##### TESTO PROPOSTO

Questo significa che il commissario straordinario deve adottare efficaci disposizioni in deroga alle attuali norme sulla caccia e sulla protezione delle specie.

Nelle aree dove sarà necessario eliminare il cinghiale, che dal punto di vista demografico è presente in numeri enormemente superiori a quanto previsto dall’equilibrio ecologico, è necessario che tali attività siano consentite anche in battuta e non solo con la tecnica dell’aspetto e della girata. Tutte e tre le tipologie di intervento debbono poter coesistere ed essere adottate per dodici mesi l’anno per i prossimi tre anni. E ciò deve essere reso possibile in quanto non si tratta di caccia al cinghiale, attività peraltro che deve essere limitata alle sole zone vocate e con settori assegnati a rotazione alle squadre di cacciatori.

##########
##### RIGHE DI DATI

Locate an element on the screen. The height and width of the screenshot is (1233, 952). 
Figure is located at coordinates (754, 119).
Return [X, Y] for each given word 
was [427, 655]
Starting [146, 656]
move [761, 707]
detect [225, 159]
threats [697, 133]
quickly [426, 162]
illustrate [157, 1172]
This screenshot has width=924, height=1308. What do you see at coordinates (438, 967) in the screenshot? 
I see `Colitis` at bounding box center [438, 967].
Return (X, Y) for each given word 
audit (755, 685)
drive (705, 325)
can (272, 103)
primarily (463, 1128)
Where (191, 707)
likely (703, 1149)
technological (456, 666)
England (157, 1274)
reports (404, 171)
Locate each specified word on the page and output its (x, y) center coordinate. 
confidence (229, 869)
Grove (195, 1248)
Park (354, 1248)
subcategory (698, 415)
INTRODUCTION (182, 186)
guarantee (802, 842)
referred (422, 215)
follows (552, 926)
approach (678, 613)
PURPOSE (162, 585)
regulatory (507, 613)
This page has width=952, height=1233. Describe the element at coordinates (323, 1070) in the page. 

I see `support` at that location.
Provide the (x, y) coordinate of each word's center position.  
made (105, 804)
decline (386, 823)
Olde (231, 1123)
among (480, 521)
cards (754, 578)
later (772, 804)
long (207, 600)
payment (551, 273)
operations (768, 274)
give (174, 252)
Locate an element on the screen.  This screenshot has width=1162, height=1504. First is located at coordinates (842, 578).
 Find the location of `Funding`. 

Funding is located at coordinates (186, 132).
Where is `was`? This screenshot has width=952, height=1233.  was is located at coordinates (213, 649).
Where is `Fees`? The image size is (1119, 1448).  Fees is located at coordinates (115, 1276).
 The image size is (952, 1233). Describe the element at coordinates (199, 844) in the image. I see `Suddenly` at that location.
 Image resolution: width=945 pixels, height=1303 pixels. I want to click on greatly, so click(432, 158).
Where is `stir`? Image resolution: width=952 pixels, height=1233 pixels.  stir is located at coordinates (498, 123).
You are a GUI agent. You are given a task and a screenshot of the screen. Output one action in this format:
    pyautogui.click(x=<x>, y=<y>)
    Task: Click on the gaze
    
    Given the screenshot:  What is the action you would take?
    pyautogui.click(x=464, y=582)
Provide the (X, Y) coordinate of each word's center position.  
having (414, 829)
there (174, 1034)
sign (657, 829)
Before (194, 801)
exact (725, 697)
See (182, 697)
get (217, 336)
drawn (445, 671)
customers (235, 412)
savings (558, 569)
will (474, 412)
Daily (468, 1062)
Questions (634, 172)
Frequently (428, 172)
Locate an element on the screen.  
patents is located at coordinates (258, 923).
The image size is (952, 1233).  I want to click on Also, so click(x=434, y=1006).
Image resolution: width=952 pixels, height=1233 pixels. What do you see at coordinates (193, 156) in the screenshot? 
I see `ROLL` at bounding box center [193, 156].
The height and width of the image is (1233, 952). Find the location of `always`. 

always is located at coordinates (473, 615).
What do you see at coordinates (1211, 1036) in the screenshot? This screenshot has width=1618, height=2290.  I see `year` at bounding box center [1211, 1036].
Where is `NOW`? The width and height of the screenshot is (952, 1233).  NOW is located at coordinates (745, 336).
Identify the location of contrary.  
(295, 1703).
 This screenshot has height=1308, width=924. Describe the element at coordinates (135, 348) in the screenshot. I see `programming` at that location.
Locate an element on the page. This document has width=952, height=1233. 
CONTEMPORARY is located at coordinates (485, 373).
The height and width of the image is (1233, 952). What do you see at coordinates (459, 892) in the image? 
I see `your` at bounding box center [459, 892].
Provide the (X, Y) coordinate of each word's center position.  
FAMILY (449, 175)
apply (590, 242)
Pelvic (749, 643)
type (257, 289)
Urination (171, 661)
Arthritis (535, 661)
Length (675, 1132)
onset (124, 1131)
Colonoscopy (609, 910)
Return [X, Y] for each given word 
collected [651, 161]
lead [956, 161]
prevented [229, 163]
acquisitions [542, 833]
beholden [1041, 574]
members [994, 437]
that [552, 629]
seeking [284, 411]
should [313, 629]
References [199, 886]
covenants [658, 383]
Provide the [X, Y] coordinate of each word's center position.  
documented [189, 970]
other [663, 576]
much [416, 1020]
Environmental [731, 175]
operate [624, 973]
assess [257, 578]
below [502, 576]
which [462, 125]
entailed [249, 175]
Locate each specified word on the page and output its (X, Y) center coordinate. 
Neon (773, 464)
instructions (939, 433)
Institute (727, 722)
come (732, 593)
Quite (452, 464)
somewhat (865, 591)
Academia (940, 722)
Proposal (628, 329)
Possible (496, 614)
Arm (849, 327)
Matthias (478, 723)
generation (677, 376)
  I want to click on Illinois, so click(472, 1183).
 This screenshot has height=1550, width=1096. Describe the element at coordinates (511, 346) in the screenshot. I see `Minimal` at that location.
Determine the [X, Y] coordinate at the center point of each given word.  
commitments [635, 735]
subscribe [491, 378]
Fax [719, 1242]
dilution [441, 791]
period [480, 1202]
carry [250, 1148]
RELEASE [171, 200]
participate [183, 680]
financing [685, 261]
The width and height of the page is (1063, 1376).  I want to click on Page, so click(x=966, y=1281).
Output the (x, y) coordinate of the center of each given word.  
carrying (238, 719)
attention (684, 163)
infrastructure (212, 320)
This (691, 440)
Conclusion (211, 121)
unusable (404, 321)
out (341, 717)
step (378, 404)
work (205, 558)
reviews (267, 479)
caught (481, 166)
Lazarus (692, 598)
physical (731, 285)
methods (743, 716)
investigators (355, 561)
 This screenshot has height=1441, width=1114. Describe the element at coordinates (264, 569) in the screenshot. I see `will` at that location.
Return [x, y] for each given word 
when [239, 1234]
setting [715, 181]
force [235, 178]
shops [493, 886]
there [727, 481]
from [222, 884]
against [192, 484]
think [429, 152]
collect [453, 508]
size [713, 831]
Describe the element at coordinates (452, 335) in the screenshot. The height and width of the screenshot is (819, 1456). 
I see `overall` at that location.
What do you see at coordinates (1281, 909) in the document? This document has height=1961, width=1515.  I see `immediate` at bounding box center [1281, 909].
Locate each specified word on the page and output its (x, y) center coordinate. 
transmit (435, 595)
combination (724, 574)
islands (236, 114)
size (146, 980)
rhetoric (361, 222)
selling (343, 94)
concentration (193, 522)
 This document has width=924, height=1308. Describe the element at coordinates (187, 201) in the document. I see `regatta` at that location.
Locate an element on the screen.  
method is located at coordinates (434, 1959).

##########

_ESERCIZIO ASSEGNATO 1:_
Modifica il passo del testo sul cinghiale che si apre con le parole contenenti "Nelle aree dove" e si chiude con "squadre di cacciatori.". Nel riscriverlo, sostituisci "dodici mesi" con "nove mesi".
_ESERCIZIO ASSEGNATO 2:_
Traduci in inglese questa frase del testo sul cinghiale: "Tutte e tre le tipologie di intervento debbono poter coesistere ed essere adottate per dodici mesi l’anno per i prossimi tre anni."

_SOLUZIONE DEL PROBLEMA 1:_
Nelle aree dove sarà necessario eliminare il cinghiale, che dal punto di vista demografico è presente in numeri enormemente superiori a quanto previsto dall’equilibrio ecologico, è necessario che tali attività siano consentite anche in battuta e non solo con la tecnica dell’aspetto e della girata. Tutte e tre le tipologie di intervento debbono poter coesistere ed essere adottate per nove mesi l’anno per i prossimi tre anni. E ciò deve essere reso possibile in quanto non si tratta di caccia al cinghiale, attività peraltro che deve essere limitata alle sole zone vocate e con settori assegnati a rotazione alle squadre di cacciatori.

_SOLUZIONE DEL PROBLEMA 2:_
All three types of intervention must be able to coexist and be adopted twelve months a year for the next three years.